What you should do =>
The copy has to match the records word for word and include no pictures.

Data =>
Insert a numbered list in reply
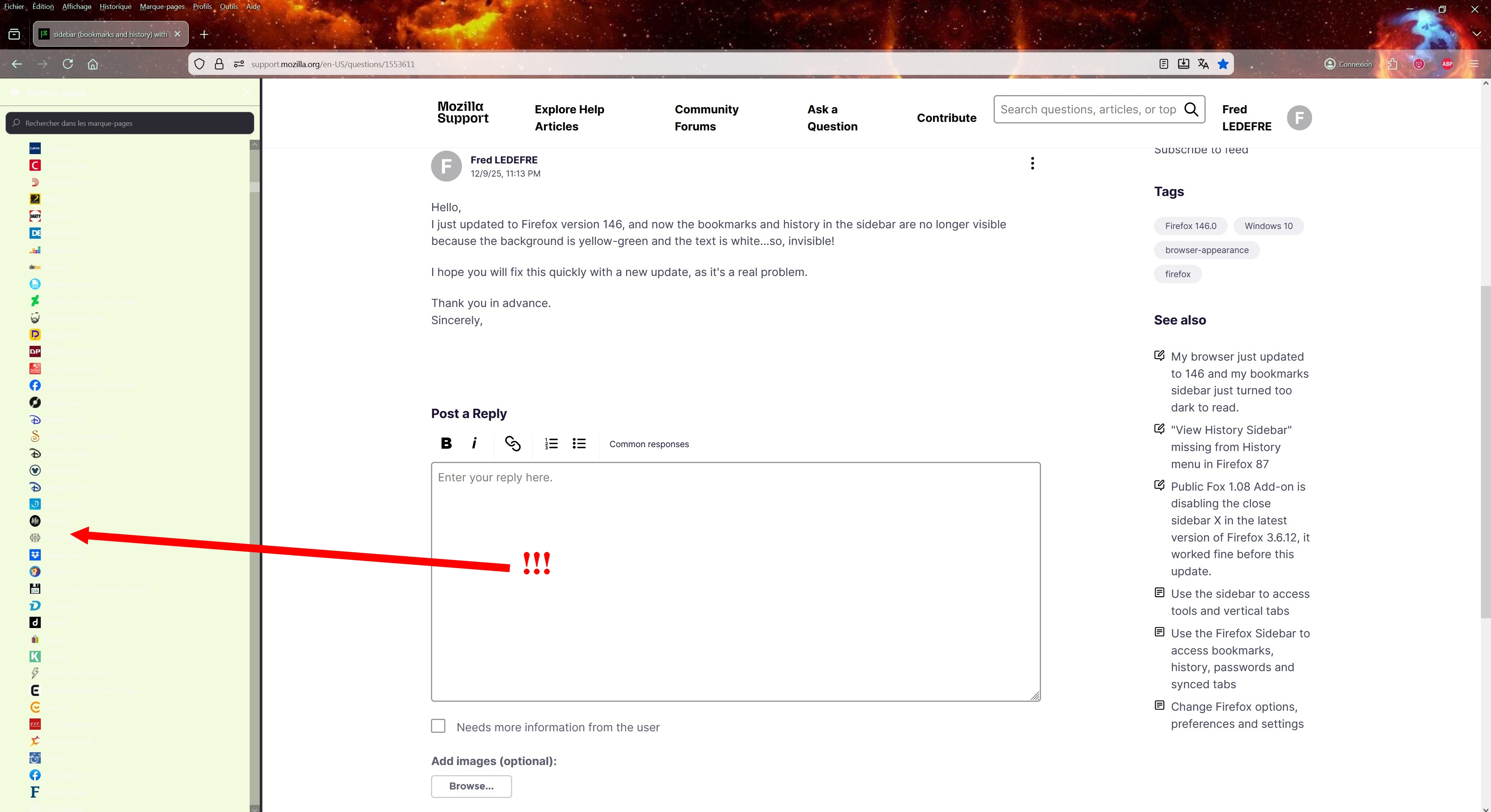The height and width of the screenshot is (812, 1491). tap(551, 443)
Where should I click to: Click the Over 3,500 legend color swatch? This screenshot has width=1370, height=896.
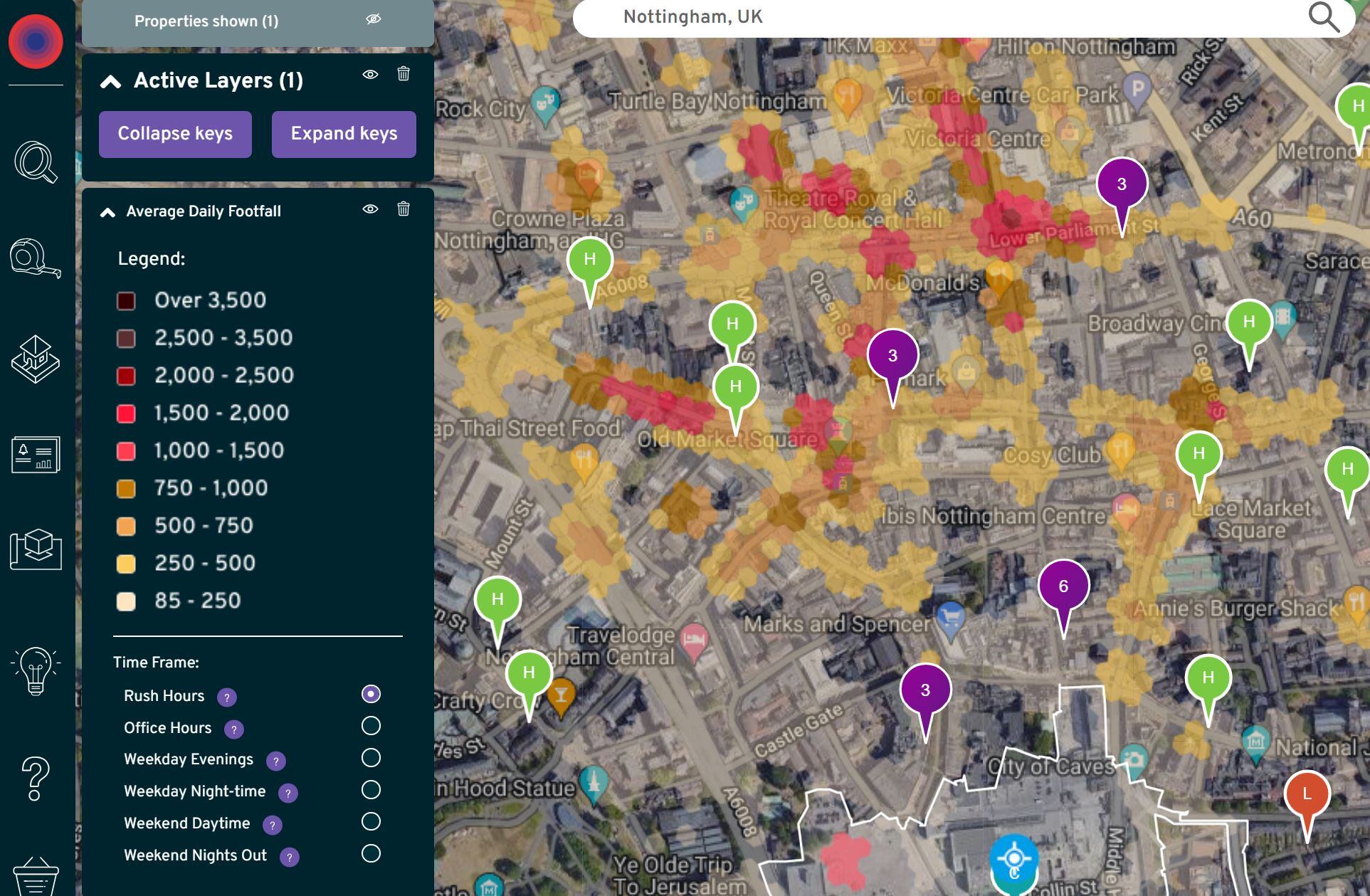pos(127,300)
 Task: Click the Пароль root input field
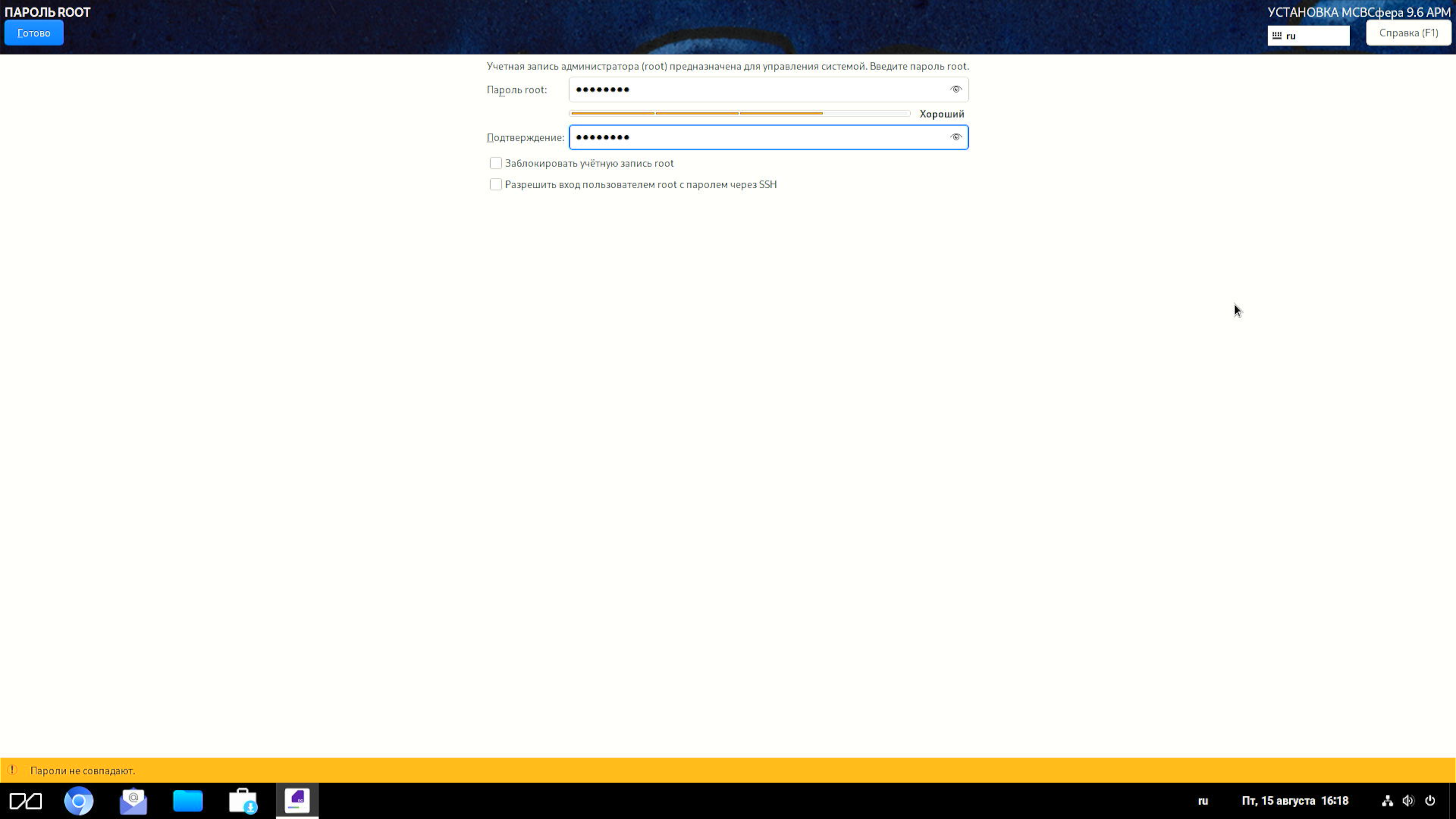758,89
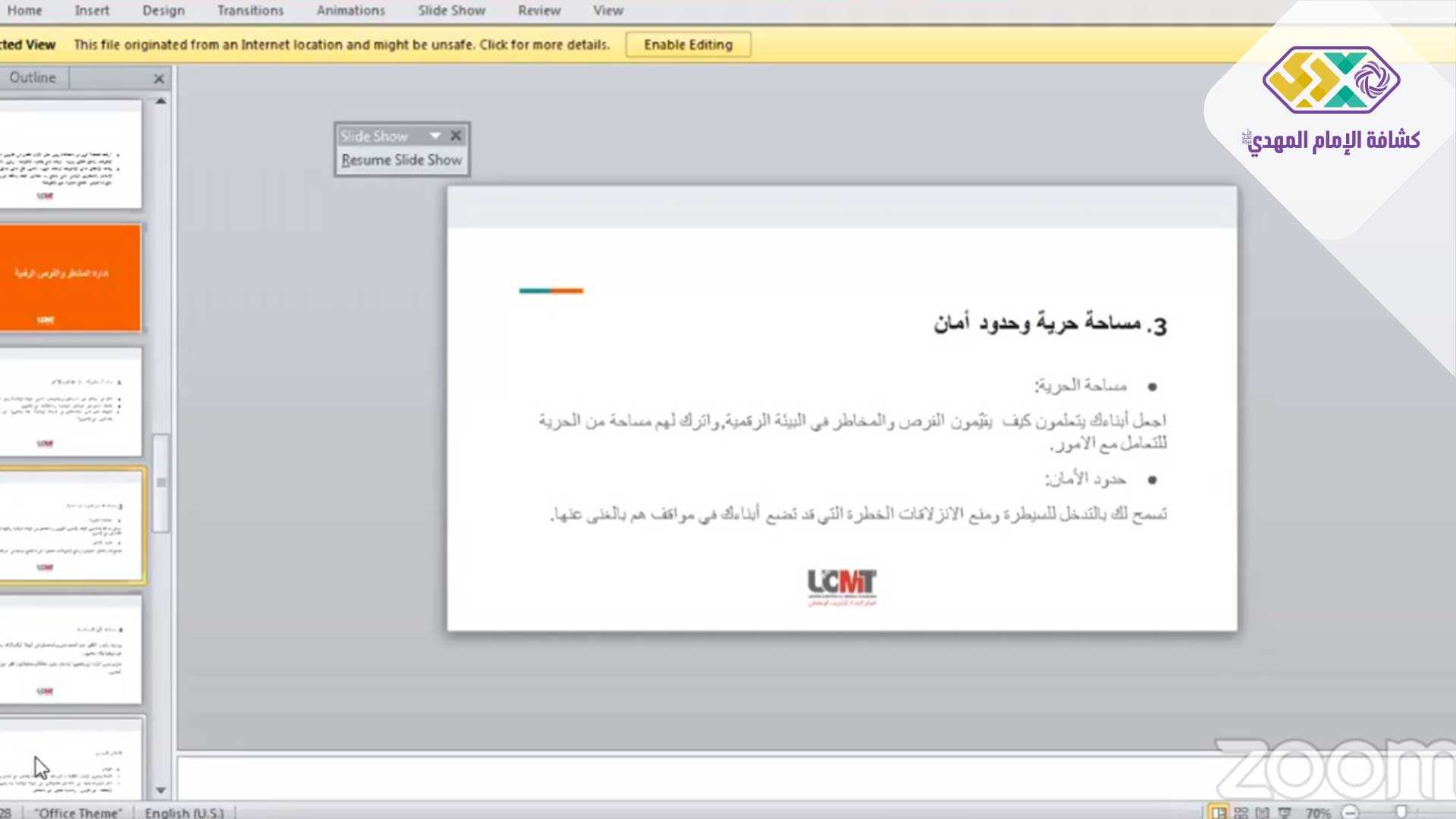Click Resume Slide Show
This screenshot has height=819, width=1456.
tap(401, 160)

Solution to the exercise =>
Insert a numbered list in reply
The height and width of the screenshot is (812, 1491). tap(551, 443)
Where should I click to: Click the Over 3,500 legend color swatch? This screenshot has width=1370, height=896.
pos(127,300)
 Task: Click the Пароль root input field
758,89
Click Resume Slide Show
This screenshot has height=819, width=1456.
tap(401, 160)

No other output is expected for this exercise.